Rodrigo Hasbún: Soy descendiente de migrantes, y mi vida ha estado atravesada desde niño por los viajes, así que tus preguntas me resultan familiares. Son preguntas que yo mismo me hago todo el tiempo. Me gusta la posición ligeramente desplazada del extranjero, del que con su sola presencia desordena un poco algunos mapas. Sus afectos no responden a una sola geografía, pertenece a más de un lugar al mismo tiempo, está y no está, y a mí esa intermitencia me resulta grata y provechosa, aunque es cierto que al final te deja un poco suspendido en el aire, sin saber bien dónde queda casa. Entre otras cosas, claro, porque después de pasar mucho tiempo lejos incluso tu lugar de origen se recubre de una extrañeza irremediable.

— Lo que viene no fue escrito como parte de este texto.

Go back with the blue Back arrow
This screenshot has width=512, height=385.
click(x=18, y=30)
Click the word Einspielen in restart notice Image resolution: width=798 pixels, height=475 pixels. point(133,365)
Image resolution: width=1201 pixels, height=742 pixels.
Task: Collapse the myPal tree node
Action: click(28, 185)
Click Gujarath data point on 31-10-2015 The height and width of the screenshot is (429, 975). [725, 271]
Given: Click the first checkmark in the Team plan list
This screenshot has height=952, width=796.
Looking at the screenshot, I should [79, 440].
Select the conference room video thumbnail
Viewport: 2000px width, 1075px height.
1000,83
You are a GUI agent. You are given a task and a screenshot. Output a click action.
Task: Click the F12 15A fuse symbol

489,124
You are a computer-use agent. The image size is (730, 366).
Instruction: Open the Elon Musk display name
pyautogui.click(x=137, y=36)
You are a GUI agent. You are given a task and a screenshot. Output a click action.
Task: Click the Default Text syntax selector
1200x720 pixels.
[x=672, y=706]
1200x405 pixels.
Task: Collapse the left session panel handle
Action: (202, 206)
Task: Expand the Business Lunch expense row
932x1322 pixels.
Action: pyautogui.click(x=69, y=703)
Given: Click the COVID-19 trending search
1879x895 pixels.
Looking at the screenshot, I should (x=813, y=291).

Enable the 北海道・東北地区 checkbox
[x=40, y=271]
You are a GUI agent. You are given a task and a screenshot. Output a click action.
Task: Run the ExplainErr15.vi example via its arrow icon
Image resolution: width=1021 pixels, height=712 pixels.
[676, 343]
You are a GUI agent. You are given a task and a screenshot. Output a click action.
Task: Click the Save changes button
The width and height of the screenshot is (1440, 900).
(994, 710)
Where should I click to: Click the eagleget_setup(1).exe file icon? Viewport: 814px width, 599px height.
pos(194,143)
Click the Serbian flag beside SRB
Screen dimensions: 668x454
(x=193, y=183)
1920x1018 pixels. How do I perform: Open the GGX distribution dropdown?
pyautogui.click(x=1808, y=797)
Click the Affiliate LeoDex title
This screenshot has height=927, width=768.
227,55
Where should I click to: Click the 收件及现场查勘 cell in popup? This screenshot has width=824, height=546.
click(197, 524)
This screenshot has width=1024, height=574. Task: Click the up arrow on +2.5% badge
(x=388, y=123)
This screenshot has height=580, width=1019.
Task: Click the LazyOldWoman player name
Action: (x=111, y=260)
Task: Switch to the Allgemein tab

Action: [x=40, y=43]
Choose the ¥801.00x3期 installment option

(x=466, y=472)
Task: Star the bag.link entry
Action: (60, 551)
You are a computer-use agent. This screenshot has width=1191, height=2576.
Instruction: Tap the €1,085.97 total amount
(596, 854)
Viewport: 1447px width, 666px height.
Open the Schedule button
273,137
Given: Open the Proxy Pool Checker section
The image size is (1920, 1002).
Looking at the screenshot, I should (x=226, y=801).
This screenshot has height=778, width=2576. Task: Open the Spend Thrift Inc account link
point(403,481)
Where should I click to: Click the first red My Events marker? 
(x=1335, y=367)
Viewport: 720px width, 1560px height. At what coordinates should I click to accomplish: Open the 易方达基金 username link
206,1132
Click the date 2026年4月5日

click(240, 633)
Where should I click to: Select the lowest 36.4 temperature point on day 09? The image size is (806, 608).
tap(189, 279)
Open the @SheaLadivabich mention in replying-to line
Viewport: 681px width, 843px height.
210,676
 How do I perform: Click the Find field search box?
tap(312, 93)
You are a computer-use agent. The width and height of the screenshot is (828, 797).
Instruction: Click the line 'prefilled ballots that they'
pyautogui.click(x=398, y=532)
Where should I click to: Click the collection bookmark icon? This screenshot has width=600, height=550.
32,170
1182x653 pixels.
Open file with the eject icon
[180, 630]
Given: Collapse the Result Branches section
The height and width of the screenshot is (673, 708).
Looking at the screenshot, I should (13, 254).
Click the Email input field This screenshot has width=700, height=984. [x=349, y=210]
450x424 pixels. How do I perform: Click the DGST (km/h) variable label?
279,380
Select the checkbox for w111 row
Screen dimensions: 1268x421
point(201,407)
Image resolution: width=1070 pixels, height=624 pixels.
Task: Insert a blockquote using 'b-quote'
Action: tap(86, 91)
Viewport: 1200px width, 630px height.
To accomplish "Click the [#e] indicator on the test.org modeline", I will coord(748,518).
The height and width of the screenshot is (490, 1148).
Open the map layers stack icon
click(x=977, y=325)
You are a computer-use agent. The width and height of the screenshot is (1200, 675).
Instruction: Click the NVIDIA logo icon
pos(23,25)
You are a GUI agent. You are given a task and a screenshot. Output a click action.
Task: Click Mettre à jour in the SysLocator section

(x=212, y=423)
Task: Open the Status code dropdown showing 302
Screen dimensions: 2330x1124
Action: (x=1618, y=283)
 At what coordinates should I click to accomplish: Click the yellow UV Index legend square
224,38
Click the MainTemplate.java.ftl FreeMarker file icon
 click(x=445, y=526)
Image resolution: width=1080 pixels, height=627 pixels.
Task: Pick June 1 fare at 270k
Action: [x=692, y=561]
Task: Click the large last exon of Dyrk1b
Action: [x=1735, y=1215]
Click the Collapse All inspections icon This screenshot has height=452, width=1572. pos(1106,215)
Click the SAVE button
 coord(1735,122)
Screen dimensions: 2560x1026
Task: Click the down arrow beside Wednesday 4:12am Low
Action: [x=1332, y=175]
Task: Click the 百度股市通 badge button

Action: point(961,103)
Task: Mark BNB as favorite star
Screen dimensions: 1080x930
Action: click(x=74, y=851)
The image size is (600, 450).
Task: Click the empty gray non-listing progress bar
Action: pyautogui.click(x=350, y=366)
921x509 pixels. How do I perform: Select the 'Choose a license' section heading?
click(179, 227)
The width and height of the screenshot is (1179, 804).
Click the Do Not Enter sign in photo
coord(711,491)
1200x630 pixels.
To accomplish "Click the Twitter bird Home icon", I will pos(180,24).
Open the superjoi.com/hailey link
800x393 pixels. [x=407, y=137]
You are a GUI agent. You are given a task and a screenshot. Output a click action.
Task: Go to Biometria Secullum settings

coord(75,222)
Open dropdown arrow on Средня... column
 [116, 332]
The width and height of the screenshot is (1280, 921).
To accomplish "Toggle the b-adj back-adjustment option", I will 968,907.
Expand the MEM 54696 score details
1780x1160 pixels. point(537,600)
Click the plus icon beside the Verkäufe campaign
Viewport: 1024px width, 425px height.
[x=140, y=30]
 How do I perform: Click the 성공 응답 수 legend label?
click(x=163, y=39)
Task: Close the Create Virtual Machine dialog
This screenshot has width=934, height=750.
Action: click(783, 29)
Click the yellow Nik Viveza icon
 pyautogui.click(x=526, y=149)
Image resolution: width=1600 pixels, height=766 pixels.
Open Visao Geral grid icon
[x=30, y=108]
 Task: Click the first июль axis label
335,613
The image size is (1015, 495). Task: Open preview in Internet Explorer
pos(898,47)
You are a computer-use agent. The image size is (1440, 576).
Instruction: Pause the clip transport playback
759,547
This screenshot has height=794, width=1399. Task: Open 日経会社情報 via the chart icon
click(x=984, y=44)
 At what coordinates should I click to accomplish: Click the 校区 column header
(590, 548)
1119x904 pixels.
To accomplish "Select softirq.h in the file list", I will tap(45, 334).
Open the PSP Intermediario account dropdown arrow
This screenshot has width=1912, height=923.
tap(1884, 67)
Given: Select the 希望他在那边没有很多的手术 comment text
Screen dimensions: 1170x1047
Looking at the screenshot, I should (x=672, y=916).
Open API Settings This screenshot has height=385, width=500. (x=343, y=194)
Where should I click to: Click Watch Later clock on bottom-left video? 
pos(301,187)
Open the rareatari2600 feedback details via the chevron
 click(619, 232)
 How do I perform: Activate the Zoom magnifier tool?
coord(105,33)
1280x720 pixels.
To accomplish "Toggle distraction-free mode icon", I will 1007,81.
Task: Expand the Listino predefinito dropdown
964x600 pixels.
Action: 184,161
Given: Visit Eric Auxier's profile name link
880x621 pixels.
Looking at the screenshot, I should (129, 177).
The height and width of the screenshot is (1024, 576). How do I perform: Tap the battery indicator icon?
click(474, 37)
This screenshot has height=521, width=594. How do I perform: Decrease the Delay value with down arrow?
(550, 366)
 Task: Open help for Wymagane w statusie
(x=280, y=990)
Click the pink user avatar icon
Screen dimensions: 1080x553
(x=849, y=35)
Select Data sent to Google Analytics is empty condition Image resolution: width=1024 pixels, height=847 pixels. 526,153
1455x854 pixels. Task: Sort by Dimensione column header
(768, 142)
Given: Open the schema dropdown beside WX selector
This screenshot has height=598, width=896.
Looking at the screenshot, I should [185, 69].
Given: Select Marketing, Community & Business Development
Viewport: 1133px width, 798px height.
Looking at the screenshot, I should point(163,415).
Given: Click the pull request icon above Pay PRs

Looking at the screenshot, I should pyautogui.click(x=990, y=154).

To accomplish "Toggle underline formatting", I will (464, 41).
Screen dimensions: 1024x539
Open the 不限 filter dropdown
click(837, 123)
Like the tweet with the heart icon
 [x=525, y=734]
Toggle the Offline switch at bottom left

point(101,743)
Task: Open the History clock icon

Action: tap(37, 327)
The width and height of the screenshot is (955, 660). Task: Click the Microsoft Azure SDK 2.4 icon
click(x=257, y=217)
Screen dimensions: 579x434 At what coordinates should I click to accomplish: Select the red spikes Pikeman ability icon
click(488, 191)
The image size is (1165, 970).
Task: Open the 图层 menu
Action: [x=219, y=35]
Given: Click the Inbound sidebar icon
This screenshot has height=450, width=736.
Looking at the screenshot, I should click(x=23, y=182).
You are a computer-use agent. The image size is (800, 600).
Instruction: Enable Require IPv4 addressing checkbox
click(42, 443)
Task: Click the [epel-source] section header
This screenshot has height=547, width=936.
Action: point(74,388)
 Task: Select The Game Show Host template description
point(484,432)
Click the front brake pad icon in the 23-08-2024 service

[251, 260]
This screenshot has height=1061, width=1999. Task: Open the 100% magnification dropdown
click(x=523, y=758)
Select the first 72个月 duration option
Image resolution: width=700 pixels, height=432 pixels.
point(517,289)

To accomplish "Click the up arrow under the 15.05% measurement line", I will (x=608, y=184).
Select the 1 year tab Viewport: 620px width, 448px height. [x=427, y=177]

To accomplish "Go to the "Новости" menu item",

Yo tuve la enorme fortuna de vivir en ciudades muy distintas entre sí (en Cochabamba y Barcelona, Toronto y Houston, Ithaca y Santiago), pero lo último que haría es pensarme como un ciudadano del mundo. No solo no me gusta la expresión –¿quiénes pueden aspirar a serlo y quiénes no?, ¿en qué términos se definiría esa posibilidad?–, sino que además está reñida con mis circunstancias, que son las de alguien que viaja con pasaporte boliviano y rostro árabe. Pero esto solo es una queja de la expresión, no de mi situación personal, de la que no podría estar más agradecido sabiendo cuán retrógrado y brutal sigue siendo todo allá afuera. A pesar de los trámites interminables y de los interrogatorios ocasionales en los aeropuertos, soy parte del grupo de los que la tenemos fácil, de los que no estamos obligados a subirnos a una balsa o cruzar un desierto a pie para, ojalá, llegar a destino.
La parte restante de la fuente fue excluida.